**WHAT NEEDS TO BE DONE**
Could you reproduce the article on excrement archaeology verbatim, from "Where there's muck" to "everyday every sense."?

**EXCERPT**

IT'S dirty work...but somebody's got to do it.

Archaeologist Andrew Jones believes centuries-old human and animal excrement can help unlock the secrets of how our ancestors lived more than 1,000 years ago.

Where there's muck there may well be brass. But the academic reckons historic rubbish should not just churn stomachs - it can be archaeological gold.

He says York's run-of-the-mill hospitals and factories are as important a source of evidence as great historical landmarks, like York Minster.

The down-to-earth boffin has been kicking up a stink about excrement studies and grubbing around in old filth for more than 30 years.

Dr Jones, of the York Archaeological Trust, told the Evening Press it was time to take heritage studies back to its everyday every sense.

"Heritage has normally been concerned with fine art or obscure pieces of archaeology, hard to see in the landscape," he said.

"It's been the territory of scholars and connoisseurs: highly-educated people.

"In today's world there's a much greater awareness that heritage is for everybody. It's not just about great cathedrals and wonderful stately homes, but more humble domestic buildings."

He admitted that his subject was seen as "amusing and slightly unpleasant". But he added: "You don't need a PhD in Gothic architecture to understand how a drain works."

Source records
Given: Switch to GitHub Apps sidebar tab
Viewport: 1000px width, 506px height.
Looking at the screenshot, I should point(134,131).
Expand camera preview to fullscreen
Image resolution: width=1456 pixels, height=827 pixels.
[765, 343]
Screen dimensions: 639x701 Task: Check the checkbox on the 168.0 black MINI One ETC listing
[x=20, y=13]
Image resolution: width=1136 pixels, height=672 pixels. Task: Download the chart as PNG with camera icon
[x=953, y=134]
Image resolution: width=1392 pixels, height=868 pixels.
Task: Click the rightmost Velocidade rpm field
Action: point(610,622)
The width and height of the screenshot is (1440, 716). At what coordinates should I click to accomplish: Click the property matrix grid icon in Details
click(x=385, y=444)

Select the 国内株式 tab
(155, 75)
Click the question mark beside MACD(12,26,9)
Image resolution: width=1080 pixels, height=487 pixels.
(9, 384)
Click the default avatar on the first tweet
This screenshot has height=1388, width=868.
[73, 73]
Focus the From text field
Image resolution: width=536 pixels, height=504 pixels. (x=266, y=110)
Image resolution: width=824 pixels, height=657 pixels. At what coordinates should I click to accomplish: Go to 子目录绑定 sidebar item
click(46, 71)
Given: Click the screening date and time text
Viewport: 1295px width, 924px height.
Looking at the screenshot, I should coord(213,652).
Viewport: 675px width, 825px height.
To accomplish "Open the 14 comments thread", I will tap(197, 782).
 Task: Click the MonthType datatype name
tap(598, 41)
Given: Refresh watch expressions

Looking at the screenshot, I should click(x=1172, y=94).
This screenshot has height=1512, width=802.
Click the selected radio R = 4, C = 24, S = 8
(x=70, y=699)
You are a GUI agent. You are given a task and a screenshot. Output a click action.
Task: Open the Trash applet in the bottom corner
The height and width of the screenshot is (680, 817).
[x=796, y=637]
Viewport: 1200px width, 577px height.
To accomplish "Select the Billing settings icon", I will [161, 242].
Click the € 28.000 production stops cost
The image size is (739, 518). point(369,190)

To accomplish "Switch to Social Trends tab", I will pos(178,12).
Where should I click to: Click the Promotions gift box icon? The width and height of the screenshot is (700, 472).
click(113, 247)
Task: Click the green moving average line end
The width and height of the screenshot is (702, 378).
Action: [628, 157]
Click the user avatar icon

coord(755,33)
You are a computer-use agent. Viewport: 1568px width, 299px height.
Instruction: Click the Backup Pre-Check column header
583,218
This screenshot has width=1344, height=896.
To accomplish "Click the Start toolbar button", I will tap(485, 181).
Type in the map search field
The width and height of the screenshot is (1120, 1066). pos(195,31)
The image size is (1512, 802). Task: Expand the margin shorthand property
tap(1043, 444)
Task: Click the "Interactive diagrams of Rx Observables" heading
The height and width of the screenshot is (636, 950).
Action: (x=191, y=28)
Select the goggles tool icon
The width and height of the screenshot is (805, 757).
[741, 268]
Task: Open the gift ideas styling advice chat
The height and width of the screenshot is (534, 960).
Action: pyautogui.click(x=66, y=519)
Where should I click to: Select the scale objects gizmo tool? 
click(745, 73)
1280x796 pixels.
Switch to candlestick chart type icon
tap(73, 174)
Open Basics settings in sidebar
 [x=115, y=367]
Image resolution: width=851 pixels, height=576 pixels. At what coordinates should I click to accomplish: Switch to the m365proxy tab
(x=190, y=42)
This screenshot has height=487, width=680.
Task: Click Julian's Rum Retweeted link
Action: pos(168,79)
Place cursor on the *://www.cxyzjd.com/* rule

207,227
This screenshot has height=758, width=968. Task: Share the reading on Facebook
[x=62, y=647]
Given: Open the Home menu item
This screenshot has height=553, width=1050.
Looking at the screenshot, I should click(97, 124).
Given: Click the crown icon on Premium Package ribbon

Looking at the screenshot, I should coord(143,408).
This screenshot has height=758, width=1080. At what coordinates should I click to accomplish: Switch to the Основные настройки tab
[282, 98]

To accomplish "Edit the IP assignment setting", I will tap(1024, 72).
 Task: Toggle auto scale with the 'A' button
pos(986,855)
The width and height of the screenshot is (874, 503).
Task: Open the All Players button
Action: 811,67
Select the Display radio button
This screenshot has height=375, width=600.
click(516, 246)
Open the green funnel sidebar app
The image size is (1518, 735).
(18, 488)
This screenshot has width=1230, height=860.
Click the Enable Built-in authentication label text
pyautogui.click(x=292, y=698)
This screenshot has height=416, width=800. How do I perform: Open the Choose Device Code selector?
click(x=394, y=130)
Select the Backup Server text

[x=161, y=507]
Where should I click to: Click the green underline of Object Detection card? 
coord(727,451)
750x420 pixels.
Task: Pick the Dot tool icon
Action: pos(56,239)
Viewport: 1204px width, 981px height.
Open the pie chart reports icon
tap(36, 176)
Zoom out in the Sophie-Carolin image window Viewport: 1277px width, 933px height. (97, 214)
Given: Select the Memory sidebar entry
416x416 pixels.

**TASK OUTPUT**
Where there's muck there may well be brass. But the academic reckons historic rubbish should not just churn stomachs - it can be archaeological gold.

He says York's run-of-the-mill hospitals and factories are as important a source of evidence as great historical landmarks, like York Minster.

The down-to-earth boffin has been kicking up a stink about excrement studies and grubbing around in old filth for more than 30 years.

Dr Jones, of the York Archaeological Trust, told the Evening Press it was time to take heritage studies back to its everyday every sense.